All the data must be output exactly as given.

-------

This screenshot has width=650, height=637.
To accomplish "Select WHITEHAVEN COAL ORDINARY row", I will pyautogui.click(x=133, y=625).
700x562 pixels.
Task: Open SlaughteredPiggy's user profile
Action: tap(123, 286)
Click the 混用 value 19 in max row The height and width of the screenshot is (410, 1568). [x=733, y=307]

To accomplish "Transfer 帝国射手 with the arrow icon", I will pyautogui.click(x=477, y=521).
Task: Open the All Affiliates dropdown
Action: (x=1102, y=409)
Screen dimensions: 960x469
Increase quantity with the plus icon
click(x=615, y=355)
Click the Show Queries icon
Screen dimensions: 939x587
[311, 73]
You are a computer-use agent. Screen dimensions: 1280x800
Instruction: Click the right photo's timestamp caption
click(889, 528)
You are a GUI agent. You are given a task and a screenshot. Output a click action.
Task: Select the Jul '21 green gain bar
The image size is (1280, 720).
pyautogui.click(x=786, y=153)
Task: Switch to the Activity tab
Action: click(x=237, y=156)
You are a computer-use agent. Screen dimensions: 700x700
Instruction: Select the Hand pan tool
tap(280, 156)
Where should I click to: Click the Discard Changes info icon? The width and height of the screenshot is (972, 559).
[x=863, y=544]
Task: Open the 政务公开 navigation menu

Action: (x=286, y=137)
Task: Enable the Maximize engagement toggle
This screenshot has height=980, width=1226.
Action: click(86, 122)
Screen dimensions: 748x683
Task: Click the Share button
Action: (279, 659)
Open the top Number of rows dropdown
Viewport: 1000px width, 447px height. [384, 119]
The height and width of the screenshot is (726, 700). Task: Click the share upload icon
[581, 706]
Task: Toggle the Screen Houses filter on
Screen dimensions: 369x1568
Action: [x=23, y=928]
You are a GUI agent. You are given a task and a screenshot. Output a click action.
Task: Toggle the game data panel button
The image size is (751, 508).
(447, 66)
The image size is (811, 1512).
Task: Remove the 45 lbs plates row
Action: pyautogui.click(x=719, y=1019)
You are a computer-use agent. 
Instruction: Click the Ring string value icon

-------

*Solution to this task*
This screenshot has width=650, height=637.
To accomplish "Select WHITEHAVEN COAL ORDINARY row", I will pyautogui.click(x=133, y=625).
700x562 pixels.
Task: Open SlaughteredPiggy's user profile
Action: tap(123, 286)
Click the 混用 value 19 in max row The height and width of the screenshot is (410, 1568). [x=733, y=307]

To accomplish "Transfer 帝国射手 with the arrow icon", I will pyautogui.click(x=477, y=521).
Task: Open the All Affiliates dropdown
Action: (x=1102, y=409)
Screen dimensions: 960x469
Increase quantity with the plus icon
click(x=615, y=355)
Click the Show Queries icon
Screen dimensions: 939x587
[311, 73]
You are a computer-use agent. Screen dimensions: 1280x800
Instruction: Click the right photo's timestamp caption
click(889, 528)
You are a GUI agent. You are given a task and a screenshot. Output a click action.
Task: Select the Jul '21 green gain bar
The image size is (1280, 720).
pyautogui.click(x=786, y=153)
Task: Switch to the Activity tab
Action: click(x=237, y=156)
You are a computer-use agent. Screen dimensions: 700x700
Instruction: Select the Hand pan tool
tap(280, 156)
Where should I click to: Click the Discard Changes info icon? The width and height of the screenshot is (972, 559).
[x=863, y=544]
Task: Open the 政务公开 navigation menu

Action: (x=286, y=137)
Task: Enable the Maximize engagement toggle
This screenshot has height=980, width=1226.
Action: click(86, 122)
Screen dimensions: 748x683
Task: Click the Share button
Action: (279, 659)
Open the top Number of rows dropdown
Viewport: 1000px width, 447px height. [384, 119]
The height and width of the screenshot is (726, 700). Task: Click the share upload icon
[581, 706]
Task: Toggle the Screen Houses filter on
Screen dimensions: 369x1568
Action: [x=23, y=928]
You are a GUI agent. You are given a task and a screenshot. Output a click action.
Task: Toggle the game data panel button
The image size is (751, 508).
(447, 66)
The image size is (811, 1512).
Task: Remove the 45 lbs plates row
Action: pyautogui.click(x=719, y=1019)
You are a computer-use agent. 
Instruction: Click the Ring string value icon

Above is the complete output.